Take, for example, The Wall Street Journal’s coverage of YouTube’s most popular channel, “Pewdiepie.” On Feb. 13, Wall Street Journal published a scathing article about Felix Kjellberg (a.k.a. Pewdiepie) claiming that he was an anti-semite, complete with supposed video evidence and incriminating quotes. The accusations were based on several off-color jokes Kjellberg had made more than a month earlier in his videos, which the Wall Street Journal intentionally took out of context and hyperbolized. To escalate the issue, Wall Street Journal contacted Disney (whom Pewdiepie is affiliated with) and used the anti-semite claim to pressure the company into distancing itself from Kjellberg. And thus, the newspaper crafted the perfect headline to accompany a scandalous article:
The Wall Street Journal leveraged Kjellberg’s fame and misled readers for a profit, costing him the loss of a show deal and his removal from Google’s preferred content list. Meanwhile, Forbes, Washington Post, New York Times, Buzzfeed and countless other publications were quick to exploit the topic in mirroring articles. Yellow journalism resides in even the most mainstream publications and unfortunately receives no repercussions.
Another example of deception in the press was observed on Jan. 29, shortly after the Quebec Mosque shooting. Fox News tweeted and reported that a suspect of the terrorist attack was of Moroccan origin; at the time it was published, this information was correct. However, this suspect was almost immediately proven innocent, leaving only one convicted suspect who happened to be a white man. While Fox News released a second article clarifying the mistake, it refrained from updating the original article for hours afterwards, and the tweet remained unchanged until the next day, when Canada’s Prime Minister demanded they delete it. In the meantime, the report was shared and viewed by thousands, promoting a false, sensationalist narrative that muslims were responsible for the attack. Besides the political motive, Fox News had the clear intent to milk all the possible viewership (and therefore advertising revenue) on the erroneous article. This avaricious reporting style has spread to all corners of the press industry.
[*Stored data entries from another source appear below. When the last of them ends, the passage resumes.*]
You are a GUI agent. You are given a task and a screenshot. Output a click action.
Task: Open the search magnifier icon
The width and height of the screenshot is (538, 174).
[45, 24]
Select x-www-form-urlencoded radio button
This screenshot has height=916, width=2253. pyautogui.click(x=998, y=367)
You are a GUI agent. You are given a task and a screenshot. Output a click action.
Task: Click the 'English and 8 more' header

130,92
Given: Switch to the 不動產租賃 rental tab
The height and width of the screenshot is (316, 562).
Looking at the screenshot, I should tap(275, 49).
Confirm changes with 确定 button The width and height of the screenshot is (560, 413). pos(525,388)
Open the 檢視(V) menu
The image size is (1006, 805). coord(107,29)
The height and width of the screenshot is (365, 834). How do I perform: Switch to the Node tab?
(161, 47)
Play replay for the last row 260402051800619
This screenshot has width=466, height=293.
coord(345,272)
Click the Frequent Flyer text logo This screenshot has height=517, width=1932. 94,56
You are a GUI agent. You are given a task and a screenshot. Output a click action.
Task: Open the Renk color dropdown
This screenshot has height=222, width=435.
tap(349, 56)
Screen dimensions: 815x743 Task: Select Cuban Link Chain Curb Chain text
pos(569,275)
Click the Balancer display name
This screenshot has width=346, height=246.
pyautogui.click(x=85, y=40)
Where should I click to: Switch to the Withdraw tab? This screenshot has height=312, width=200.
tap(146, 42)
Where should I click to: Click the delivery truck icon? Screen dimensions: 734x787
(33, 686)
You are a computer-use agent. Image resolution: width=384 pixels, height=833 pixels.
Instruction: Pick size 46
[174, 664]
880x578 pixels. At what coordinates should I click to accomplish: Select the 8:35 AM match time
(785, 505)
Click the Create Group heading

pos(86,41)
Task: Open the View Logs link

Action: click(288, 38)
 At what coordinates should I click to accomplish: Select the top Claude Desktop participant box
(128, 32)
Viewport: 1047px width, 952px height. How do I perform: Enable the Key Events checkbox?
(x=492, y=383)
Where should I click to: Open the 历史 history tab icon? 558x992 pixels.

The culminating question is how this unethical journalism will be resolved. Consumers are, for the moment, content with absorbing biased or exaggerated information. The New York Times believes the answer lies in digital subscription based revenue. WIRED Magazine published an enlightening article about the preeminent publisher, which plans to transform its business model into one resembling Netflix. It will provide a multimedia subscription-based service with quality reporting. The aspiration is that this will provide the New York Times with sufficient revenue to sustain a large network of resources and staff.
The idea of subscription-based newspapers is a beacon of hope for the industry, and its viability in the future is yet to be seen. Another lifeboat for journalism is nonprofit news outlets, which rely on donations to remain afloat. However, current examples such as Voice of San Diego have struggled to acquire enough funding or presence in the industry. For either case to become viable, it will eventually be necessary for the public and judicial confidence in traditional media to collapse (as it did a century ago in New York). With a public demand for quality reporting, the industry will reconstruct itself to suit the modern world.